I am in the process of building my website using WordPress. Originally I was going to use Mukurtu  as the platform but it does not look like I will be able to have it hosted on the Matrix Dev space. Because this is a project involving local elders and community members I want to keep the recordings local as well. However I like WordPress and I am going to continue using the Indigenous licensing protocols that attracted me to Mukurtu.

One of the issues I am working on in my research and also for my CHI Fellowship project is recording stories and oral histories. I recently recorded an elder from the Lansing area and his experiences growing up on Manitoulin Island and coming to Lansing and working in the auto industry. I chose a quite place to do the recoding because my first recording was in the MSU student union and the mic picked up every sound coming from the coffee shop as well as every other ambient sound around us. This time even though it was a quiet place I still had some issues. The first, water fountains are noisy. I never even considered how much sound they put out. Second, don’t hold your recording equipment. I’m not sure why I was holding it but every time I moved you could hear it. While both recordings are good in that I can clearly hear the people I am recoding they need to be cleaned up before I post them on my website.

I am also thinking about ways I can make this project more interactive. I have access to maps of Lansing from before it was surveyed showing trails used by Native people in the area and different places used by them. I think it would be interesting to layer these with other maps over time to show the similarities and changes that have taken place over time. Most of these trails correspond to the main roads used in the area today.

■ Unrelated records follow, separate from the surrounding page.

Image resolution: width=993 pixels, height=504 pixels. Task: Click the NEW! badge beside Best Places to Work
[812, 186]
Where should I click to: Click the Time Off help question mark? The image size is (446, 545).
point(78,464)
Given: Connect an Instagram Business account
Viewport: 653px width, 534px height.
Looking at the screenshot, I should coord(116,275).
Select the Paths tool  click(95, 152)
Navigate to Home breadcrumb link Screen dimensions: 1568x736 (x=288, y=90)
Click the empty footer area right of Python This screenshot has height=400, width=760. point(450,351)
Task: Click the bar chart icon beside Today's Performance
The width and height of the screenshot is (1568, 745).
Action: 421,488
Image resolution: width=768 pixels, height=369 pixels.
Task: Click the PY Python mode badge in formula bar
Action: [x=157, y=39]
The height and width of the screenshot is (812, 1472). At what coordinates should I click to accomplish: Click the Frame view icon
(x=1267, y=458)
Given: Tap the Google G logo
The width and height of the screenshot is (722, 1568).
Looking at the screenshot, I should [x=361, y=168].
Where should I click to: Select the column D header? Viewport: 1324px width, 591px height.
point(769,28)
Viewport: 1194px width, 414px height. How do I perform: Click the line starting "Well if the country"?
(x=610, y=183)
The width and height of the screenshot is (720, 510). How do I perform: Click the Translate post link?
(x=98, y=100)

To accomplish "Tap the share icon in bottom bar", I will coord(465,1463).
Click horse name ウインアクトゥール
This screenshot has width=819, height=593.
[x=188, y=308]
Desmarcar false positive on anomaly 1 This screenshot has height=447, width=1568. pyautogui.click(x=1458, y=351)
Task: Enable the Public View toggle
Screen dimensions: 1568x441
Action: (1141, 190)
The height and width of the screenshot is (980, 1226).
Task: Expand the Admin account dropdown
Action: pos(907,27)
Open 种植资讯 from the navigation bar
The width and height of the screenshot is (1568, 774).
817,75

I would like also to included the elders using the language to talk about these maps and the place names around Lansing.

Right now the focus of my interviews center around the work experiences of local elders and why they came to Lansing to work. I am finding so far that many came to this area after hearing about these jobs from friends or family that already lived and worked here. While the early history of the Lansing area shows a Native presence, there were no permanent settlements. It was more a place where people passed through on their way somewhere else, or used seasonally using the Red Cedar and Grand River to get from one place to another. Native people came to the Lansing area in its early days to work and get education with the help of the Catholic Church and other organizations. Thus just like now, the early history of Native people in the Lansing area was based on movement and migration.